Les communes dans le viseur du Gouvernement.
Les communes dans le viseur du Gouvernement.

Les annonces du Premier Ministre à grands renforts d'agitation médiatique pour la question des logements sociaux ne manquent pas de sel !


Il est clair que le Premier Ministre après ses échecs répétés - en matière économique, en matière d'emploi, en matière de lutte contre l'insécurité - tente de se refaire une aura en pointant du doigt -un doigt qui tente de masquer la forêt de ses défaillances- les maires dont les villes sont carencées et qui refuseraient (?) la construction de logements sociaux ; ils seraient devenus pas moins que des ennemis de la Nation.

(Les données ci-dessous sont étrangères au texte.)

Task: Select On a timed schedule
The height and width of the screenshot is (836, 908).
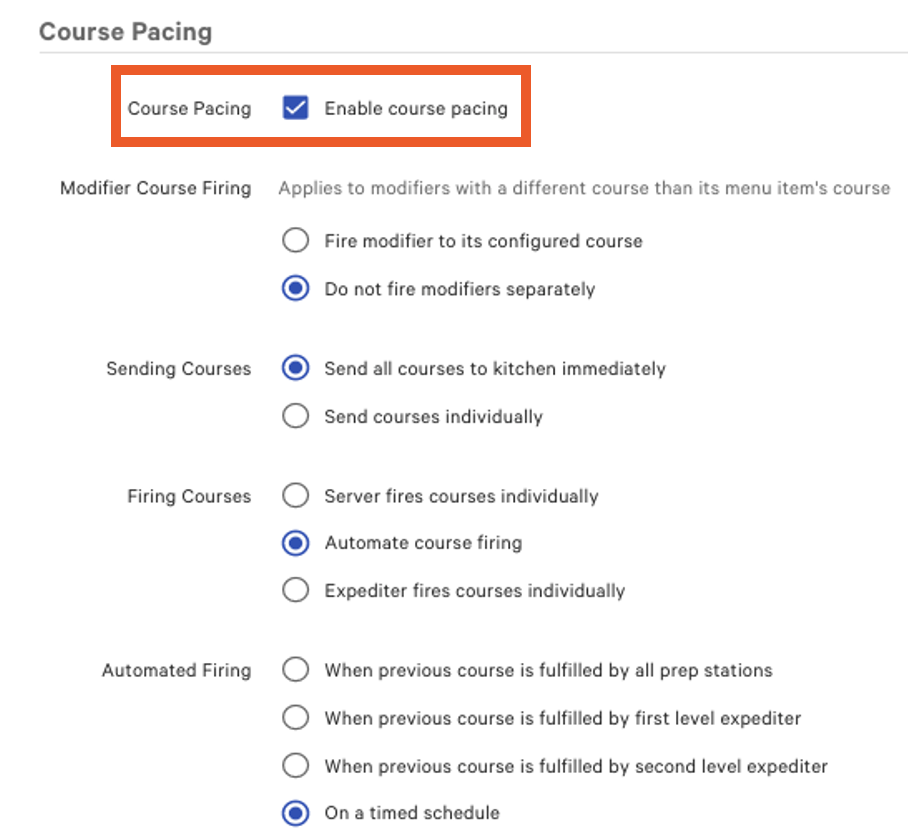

Manuel Valls va donc proposer, entre autre, que les Préfets agissent en lieu et place de ces maires qui oseraient défier la République...socialiste !


Ainsi les Préfets pourront-ils préempter en lieu et place des édiles : c'est oublier un peu vite que droit de propriété est un droit constitutionnel et que l'État devra payer le juste prix que le juge fixera.

De plus si l'État passe par la procédure d'expropriation il subira tout comme les maires la longueur des procédures qui peuvent durer plusieurs années...
Ainsi les Préfets pourront-ils désormais se substituer aux maires pour attribuer les logements du "contingent municipal" . Voilà l'État squatter !


Faut-il rappeler que les contingents municipaux sont attribués aux maires car leurs villes versent des subventions aux bailleurs sociaux qui construisent . Ces derniers demandent des aides financières pour boucler leurs opérations, ainsi que des garanties d'emprunts des villes.


C'est inadmissible -voir sans doute anticonstitutionnel- que l'État s'arroge le droit d'attribuer les logements des contingents réservés aux villes, alors que dans le même temps il baisse fortement la Dotation Globale de Fonctionnement aux collectivités locales de 12 milliards d'euros.


Il faut savoir aussi qu'il existe des centaines de milliers de logements vacants en province dont des dizaines de milliers de logements sociaux dans des villes à taille humaine, mais il faut aider les entreprises à s'y installer. Cela relève de l'aménagement du territoire donc de... l'État.


A la vérité, au lieu de regarder les réalités en face et de pratiquer une politique de conventionnement avec les communes afin de déterminer ce qui est possible de faire et ce qui ne l'est pas, ce gouvernement empêtré dans ses contradictions, préfère l'autoritarisme idéologique.